*Exercise details*: Return everything in the youth football text from "The other world" down to "very good at.", copied word for word.

*Text section*:
* * * * * * * * *
But spare a thought for how much FEU has done for the sport in the nation. 

The way I see it, there are two worlds in youth football in our country.

The first is in the provincial heartlands of the game, where there is constant, free recreational play from a very young age, and mentoring from an entrenched footballing culture. Kids pick up knowledge and skills from their dads and titos and other townsfolk, who all played, as well as the other players. Footballers from places like Barotac Nuevo, Masbate, and Romblon are focused on the game growing up. It’s their life.

The other world is the big city: Manila, and maybe Cebu or Davao, to a lesser extent. Here there are perfect artificial grass pitches, well-organized school and club teams, regular eleven-a-side competitions, and most crucially, experienced coaches with proper licenses. 

I think the Philippines can churn out more world-class players if we bring the two worlds together: the foundations and focus of the provincial setting, and the competitions, facilities, and coaching available in the big city. And melding the two is what FEU is very good at. 

FEU has one of the best football programs in the country. (UAAP Media Bureau)

FEU’s football program head Vince Santos scours the entire nation for young talent and offers the most promising kids athletic scholarships in high school. That’s why FEU’s high school team has won an absurd eleven UAAP juniors titles in a row.  It’s an approach that few other university programs can match. 

This doesn’t just benefit the FEU senior team; there was green-and-gold DNA in the UP squad as well. The Maroons started three players, Macky Tobias, Charles Lobitaña, and Orlan Togores, who were developed in the FEU high school team before making the short trip down Commonwealth Avenue to play collegiate ball in UP.  Another FEU high school graduate, Vince Parpan, came on for the Maroons as a second-half sub. 

There’s yet another FEU high school alumnus also starring for another UAAP team in the seniors division: UST striker TJ Garciano, who was the Finals MVP for the Baby Tams in 2020. Garciano scored eight times this season, including one in the Golden Booters’ semifinal loss to UP.

How I wish we could have five, seven, or even ten more programs like FEU’s that could really ratchet up the standard of play.
* * * * * * * * *
*Source material*:
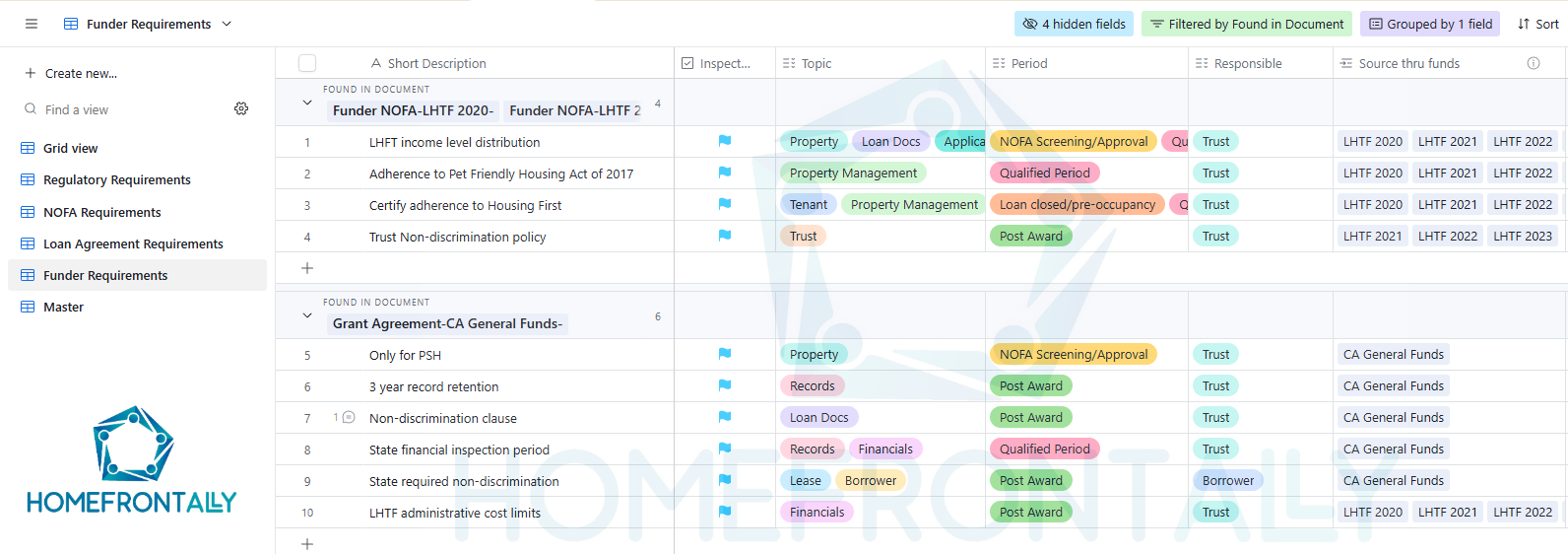Add a row under Funder NOFA-LHTF group
1568x554 pixels.
click(x=307, y=268)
* * * * * * * * *
*Answer section*:
The other world is the big city: Manila, and maybe Cebu or Davao, to a lesser extent. Here there are perfect artificial grass pitches, well-organized school and club teams, regular eleven-a-side competitions, and most crucially, experienced coaches with proper licenses. 

I think the Philippines can churn out more world-class players if we bring the two worlds together: the foundations and focus of the provincial setting, and the competitions, facilities, and coaching available in the big city. And melding the two is what FEU is very good at.